The implementation paper, seen by EUobserver, says they will create a "management team" - a new civilian authority in Serb-controlled north Kosovo - by "the end of May."

It says they will appoint a new north Kosovo police chief by the same deadline.

It also says Serbia will "provide a detailed overview of all funding of institutions in Kosovo" in the same timeframe.

A spokeswoman for EU foreign affairs chief Catherine Ashton told EUobserver on Friday (31 May) that officials from Kosovo and Serbia are locked in meetings in Brussels, but it is "too early to say" if they will pin down everything on time.

Ashton mediated several rounds of gruelling talks between Kosovo and Serb leaders and recently visited the region to spur things on.

But her spokeswoman noted it is up to Kosovo and Serbia, not EU diplomats, to make the deal work.

"It's their process. It's facilitated by us, but it's their process," she said.

Some EU countries are also doing their bit.

British foreign minister William Hague visited Belgrade on Thursday.
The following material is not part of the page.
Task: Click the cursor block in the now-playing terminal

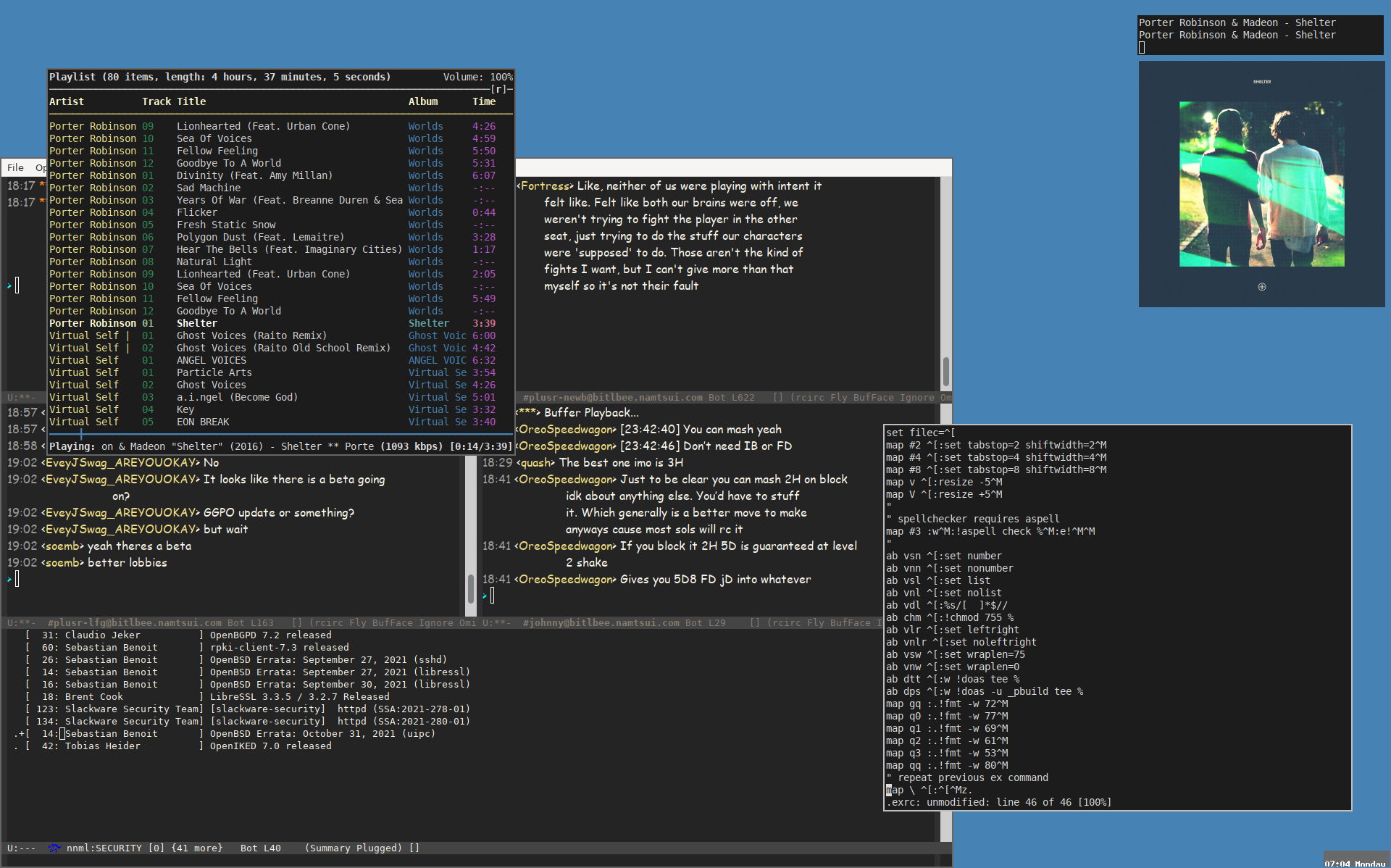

He said: "The European Council will decide on 28 June whether Serbia has met the criteria to receive a start date for accession negotiations."
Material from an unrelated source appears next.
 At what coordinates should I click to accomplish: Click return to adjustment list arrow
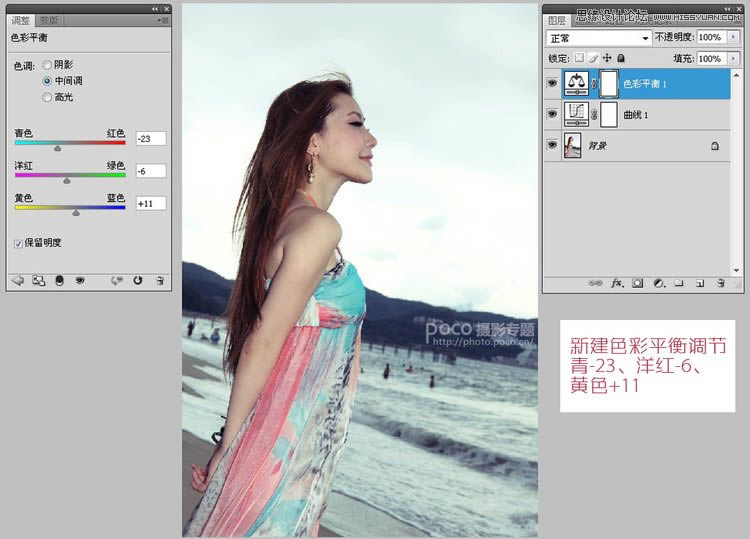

He added: "The key priority is to make tangible and sustainable progress by taking practical measures which will convince all EU member states that progress towards normalisation is now irreversible.”

The Implementation Plan calls for another series of steps by mid-June.

It says both sides must write the terms of the April treaty into national law.

More painfully for Serbia, it says Belgrade must "commence the closure of its security structures' premises in Kosovo" and "initiate necessary internal procedures for ceasing the payment of [their] salaries."

While not spelled out in the paper, EU diplomats also expect Serbia next month to let Kosovo get its own international dialling code.

By the end of October, north Kosovo is to hold elections for a devolved regional assembly to replace the "management team."

By the end of the year, all Serbian security personnel in north Kosovo are to be "fully integrated" into a Pristina-controlled police force and to get paid "exclusively from the Kosovo budget."